Eine Begrenzung der Religionspädagogik allein auf den Lernort Schule (Religionsunterricht) greift zu kurz: Vielmehr geht es allgemein um Erziehung, Bildung, Sozialisation, Lernen und Entwicklung in Religionsgemeinschaft (Kirche), Schule (öffentlich und privat) und Gemeinde (Kirchengemeinde) oder auch am religiösen Ort (Kirchenraumpädagogik). Zielgruppen der Religionspädagogik sind daher neben Kindern und Jugendlichen auch Erwachsene (Erwachsenenbildung), Männer (Männerarbeit) und Frauen (Frauenarbeit). Spezielle Aufgaben stellen sich z. B. für die Ehevorbereitung, die Begleitung junger Eltern, von alten Menschen oder von Kranken (siehe Krankenseelsorge).

Dabei hat sich im Christentum die Differenzierung zwischen Religionspädagogik im engeren Sinn – als stärker auf den Lernort Schule und den Religionsunterricht bezogen – und Gemeindepädagogik als stärker auf die (Pfarr-)Gemeinde bezogene Pädagogik durchgesetzt. Die Ausbildung für diese zwei Bereiche hat unterschiedliche Schwerpunkte. Für die Erwachsenen- und Pfarrpastoral ist die Praktische Theologie an den Universitäten zuständig, für die Ausbildung der Religionslehrer die Religionspädagogik an Universitäten und Pädagogischen Hochschulen.

Es gibt seit den 1980er Jahren Überlegungen und Versuche hin zu einem konfessionell-kooperativen Religionsunterricht, der durch eine zum Teil gemeinsame Ausbildung von Religionslehrern verschiedener Konfessionen unterstützt werden kann.

Christliche Religionspädagogik

Aus christlicher Sicht ist die Religionspädagogik ursprünglich Glaubensverkündigung und Katechese (d. h. Lehren und Lernen zum Christsein), gilt aber auch als theologische Disziplin (Praktische Theologie) mit Bezug zu Sozialwissenschaften, zur Pädagogik und zur Psychologie. Im Sinn der Katechese ist die „Arbeitsebene“ von Religionspädagogen die Beziehung zwischen Mensch und Gott.

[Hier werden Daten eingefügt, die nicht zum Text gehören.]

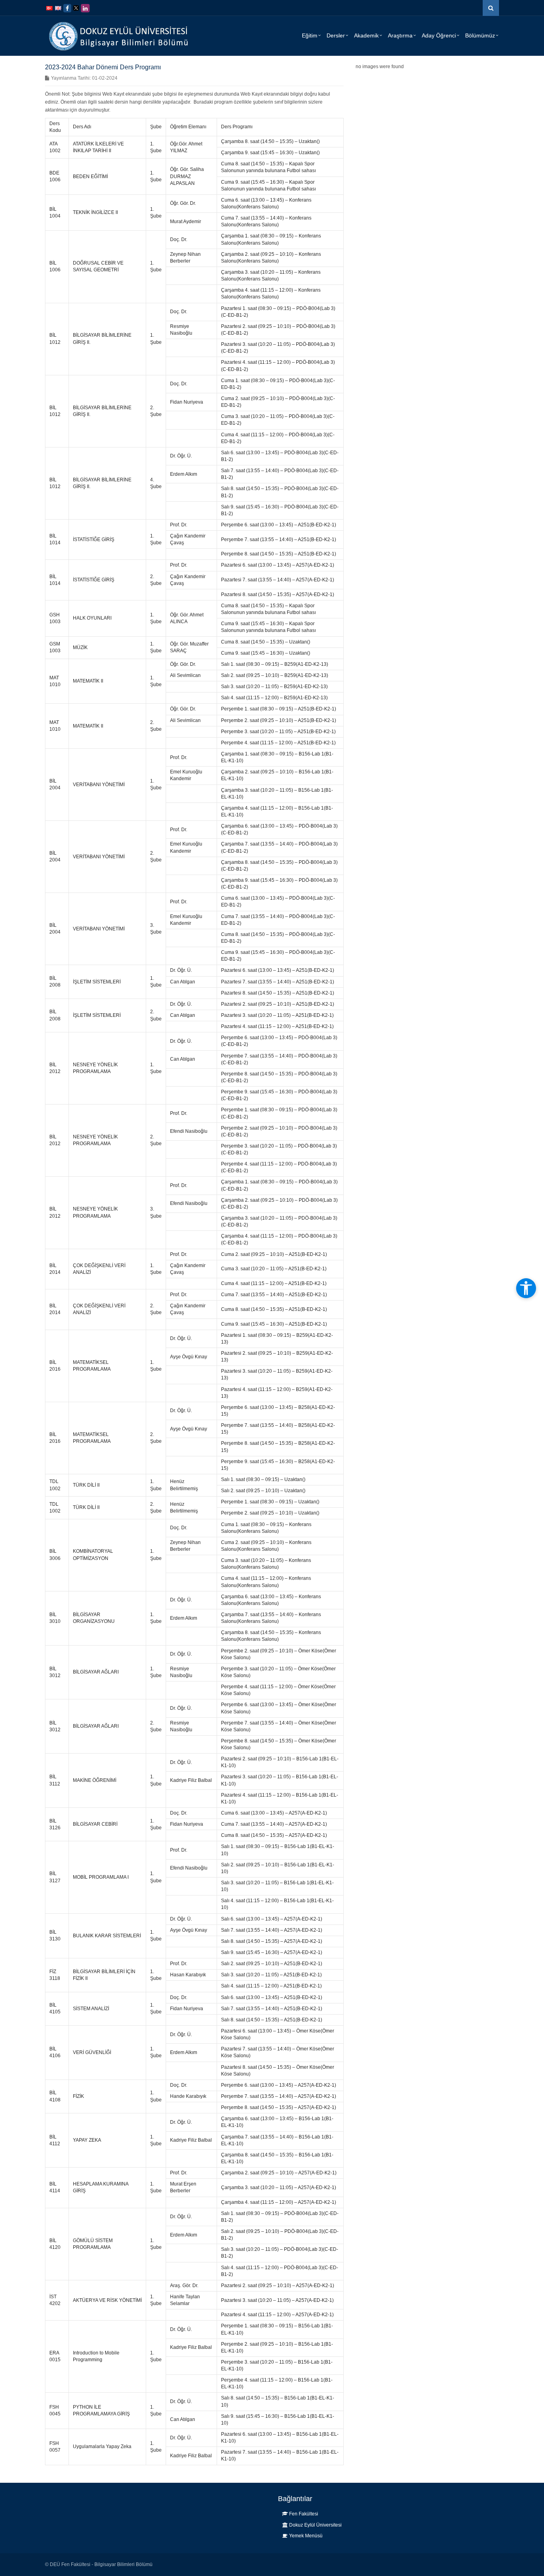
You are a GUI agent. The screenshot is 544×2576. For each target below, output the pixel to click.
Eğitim (309, 35)
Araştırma (400, 35)
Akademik (366, 35)
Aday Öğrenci (439, 35)
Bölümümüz (480, 35)
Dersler (336, 35)
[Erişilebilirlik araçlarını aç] (526, 1288)
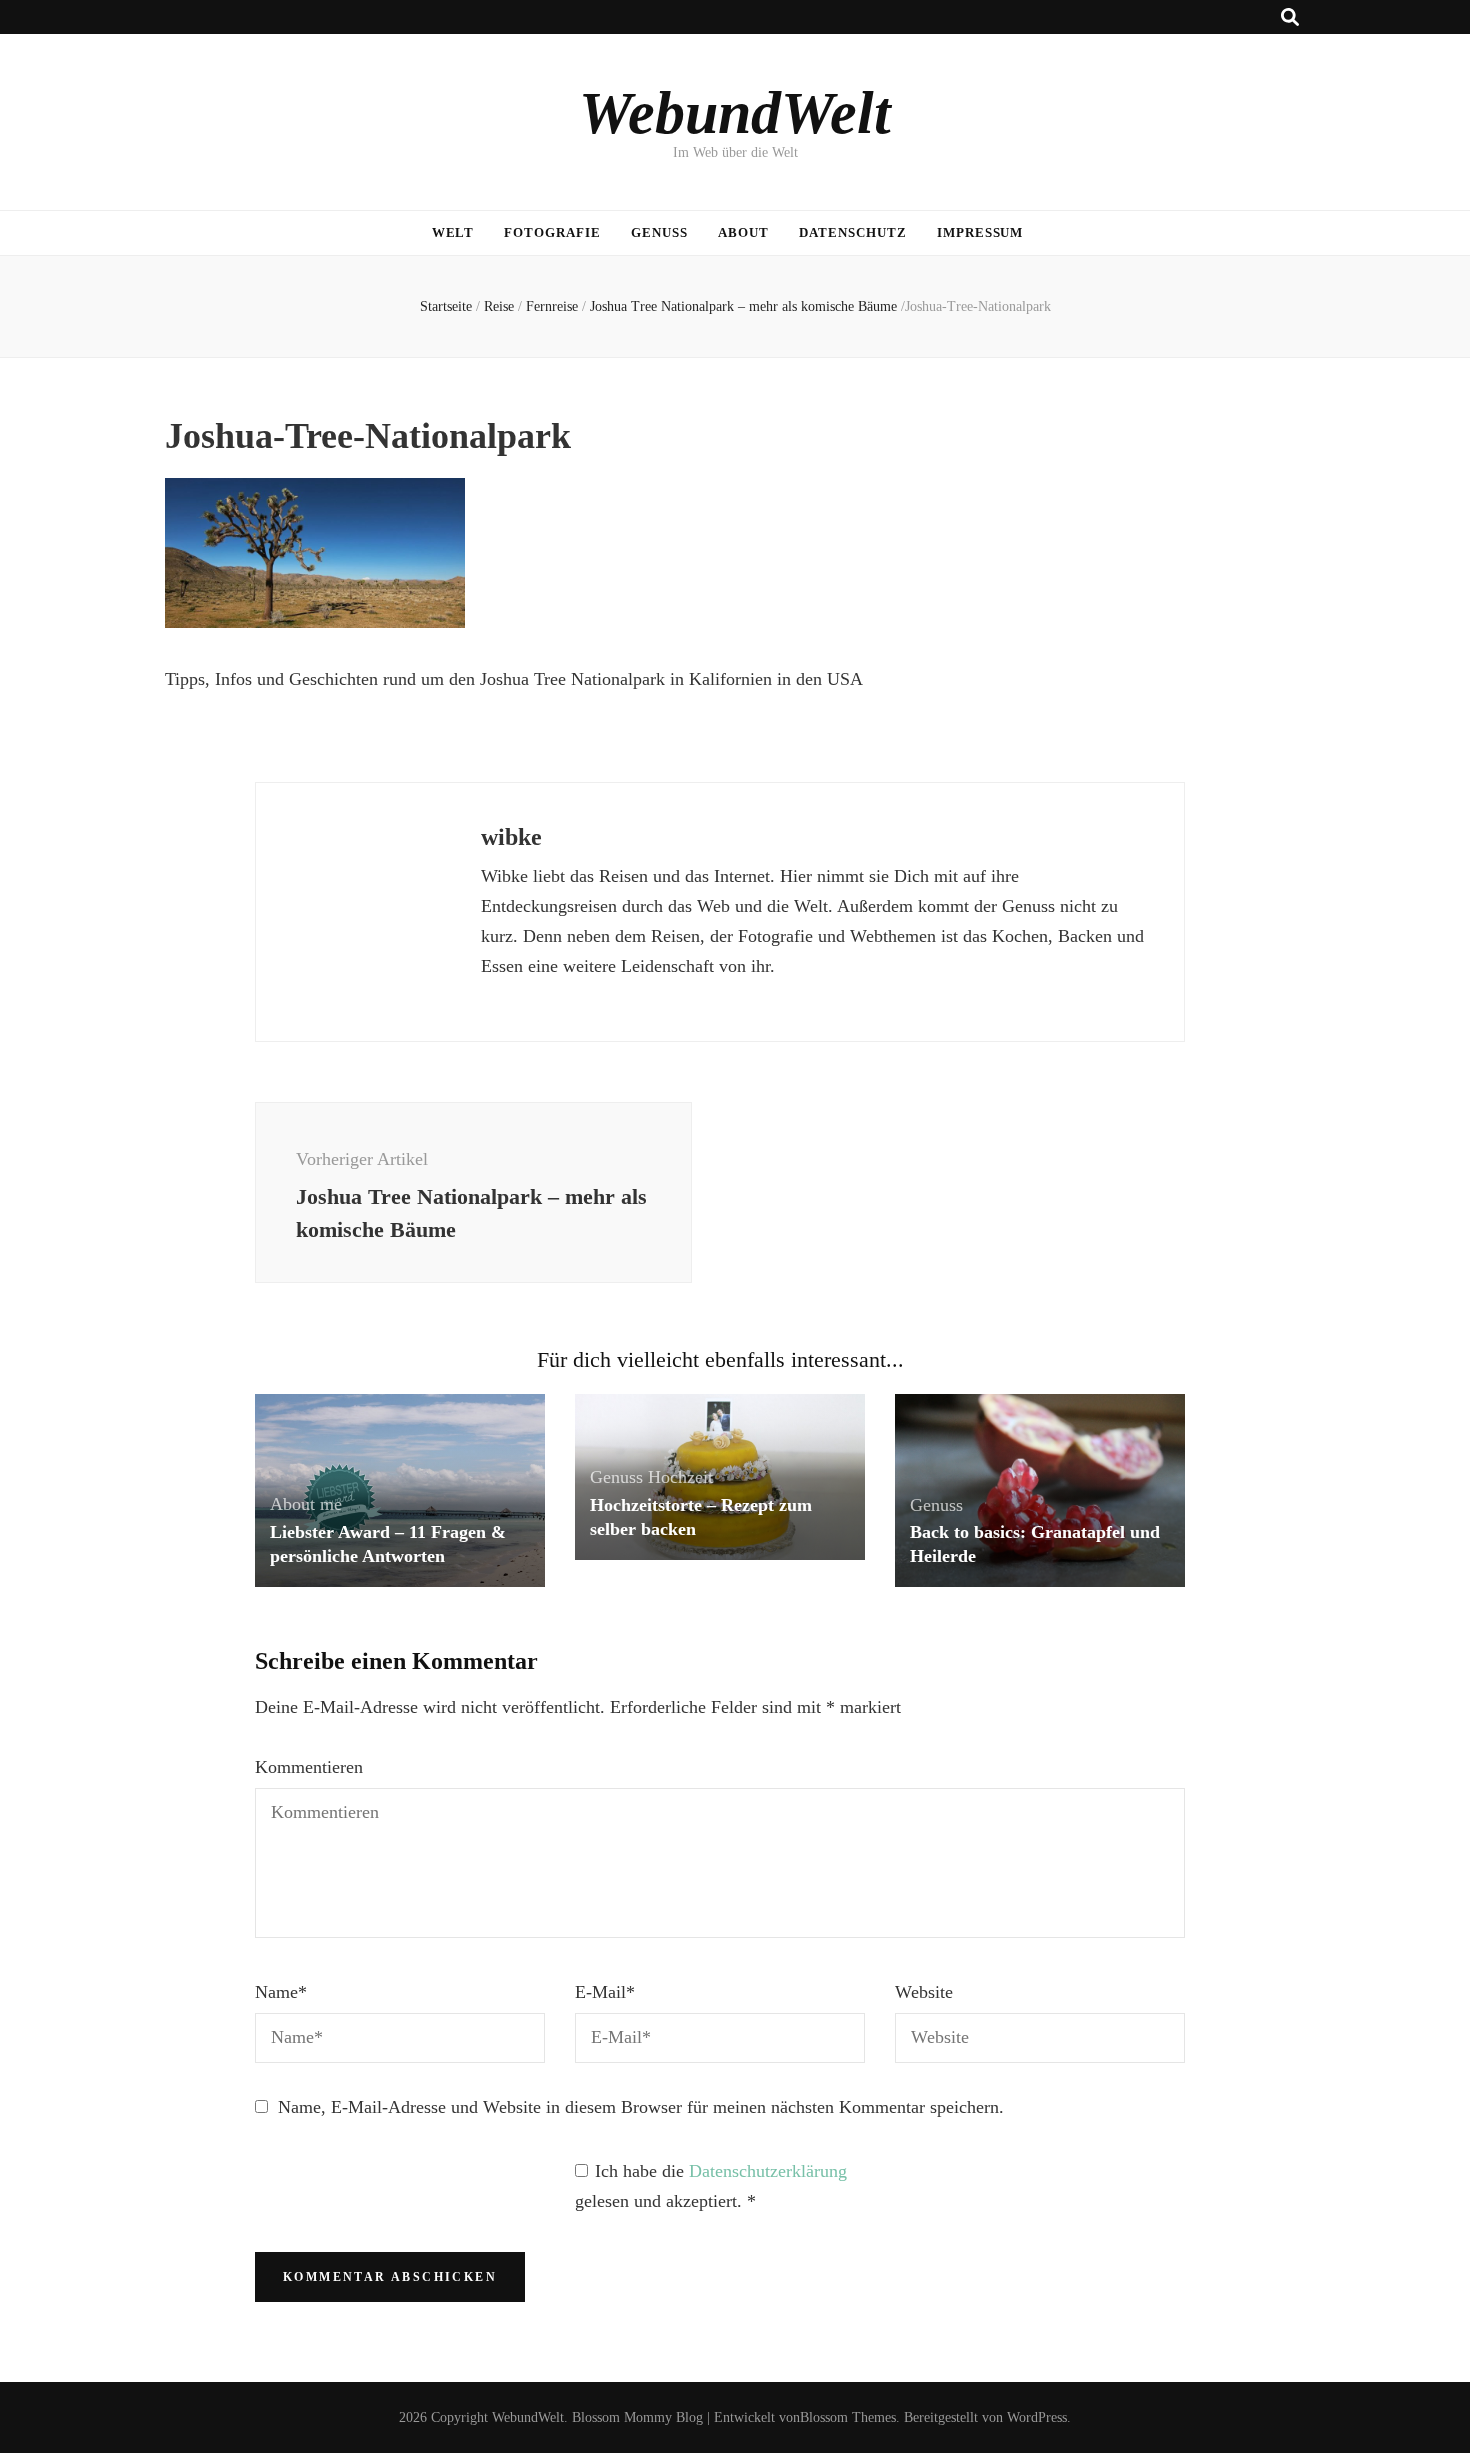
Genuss (659, 232)
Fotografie (552, 232)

In der heutigen Zeit, wo große Teile der Bevölkerung als kirchenfern anzusehen sind, stellt der Religionsunterricht in der Schule oft die erste Begegnung mit dem Thema Religion dar. Die Vermittlung religiösen Wissens steht dadurch zunehmend im Zentrum, was im katholischen Bereich z. B. auch die ersten Wochen des Erstkommunion-Unterrichts prägt.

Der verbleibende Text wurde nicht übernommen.